> **Problem details**
Transcribe each entry in full, and leave the images out.

> **Source data**

══════════

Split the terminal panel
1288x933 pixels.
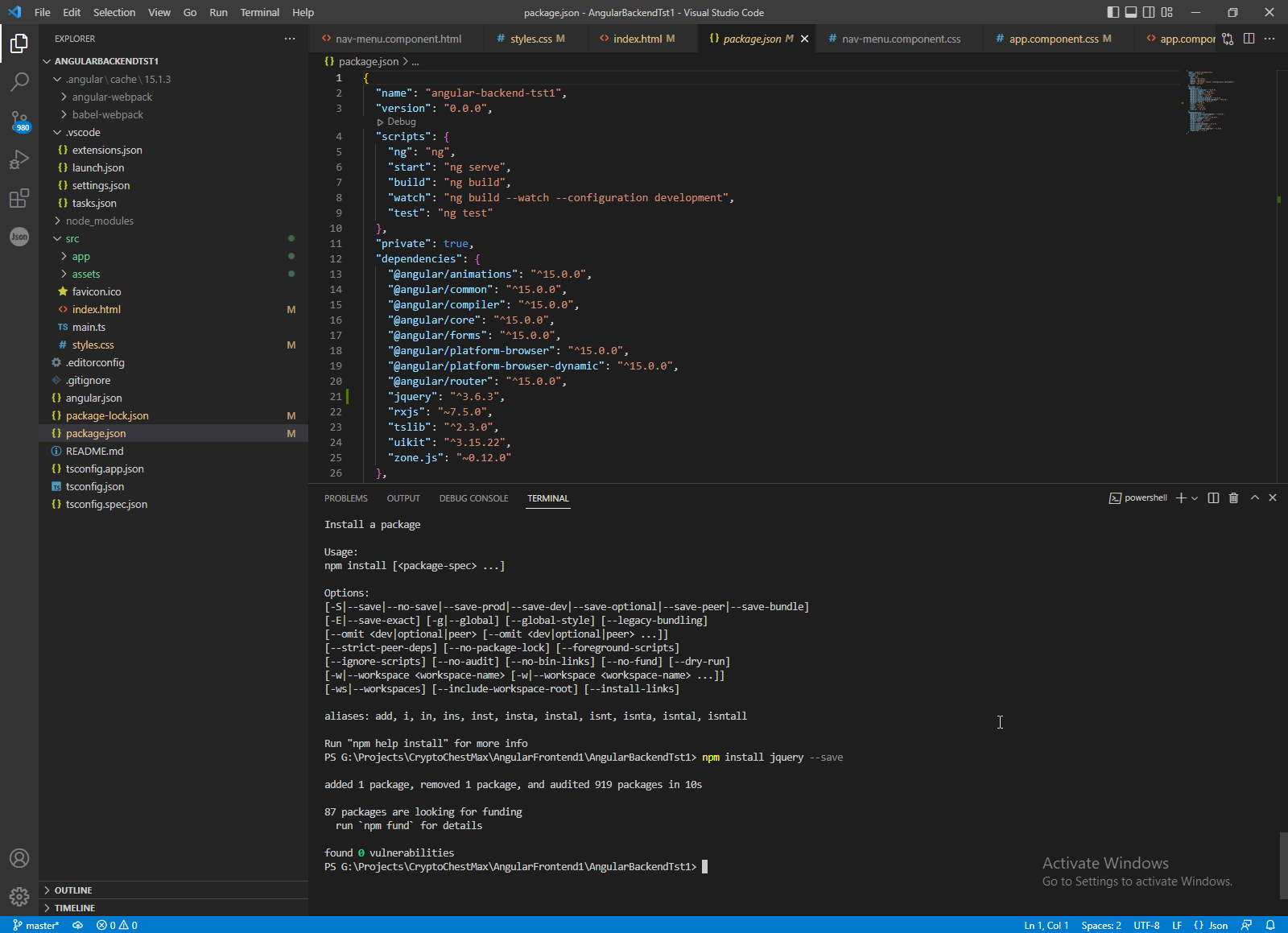(x=1213, y=498)
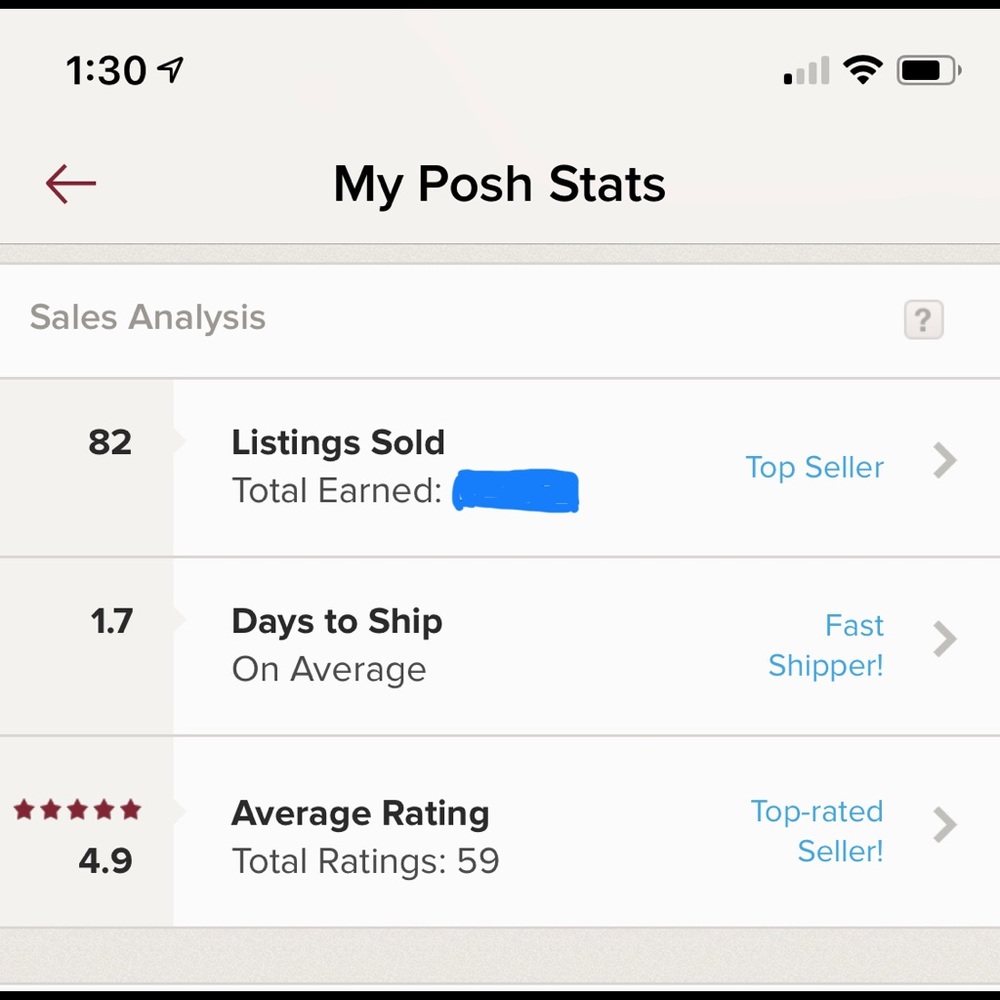Select the Sales Analysis section header
This screenshot has height=1000, width=1000.
coord(147,317)
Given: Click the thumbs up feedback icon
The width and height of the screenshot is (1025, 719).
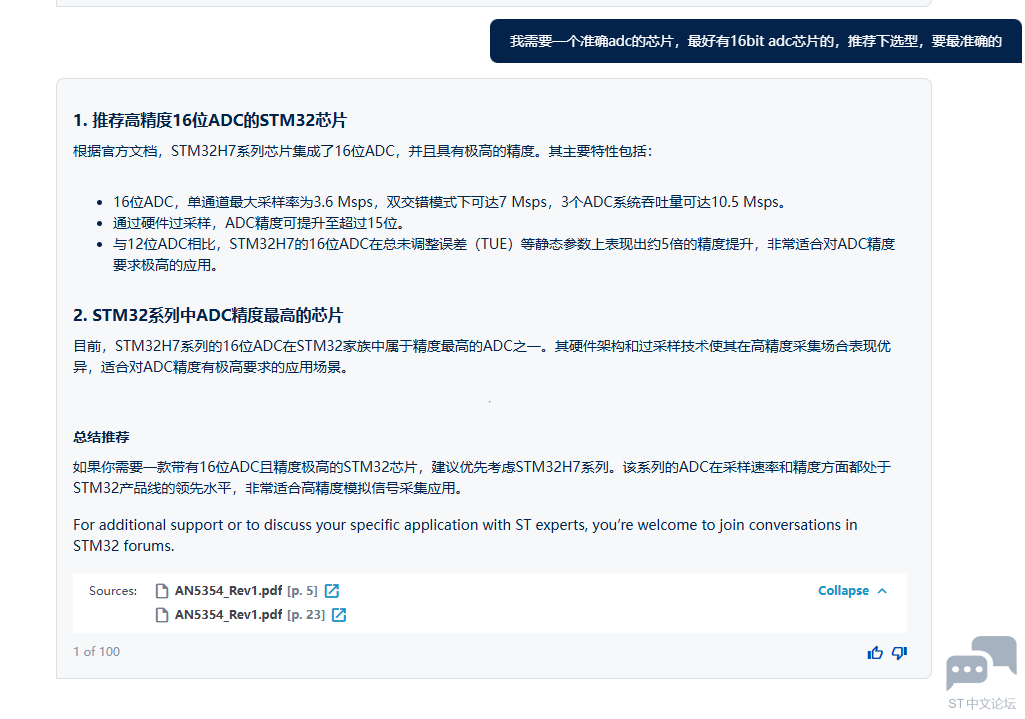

══════════

> **Answer for this exercise**
Split the terminal panel
1288x933 pixels.
(x=1213, y=498)
Select the Sales Analysis section header
This screenshot has height=1000, width=1000.
coord(147,317)
Given: Click the thumbs up feedback icon
The width and height of the screenshot is (1025, 719).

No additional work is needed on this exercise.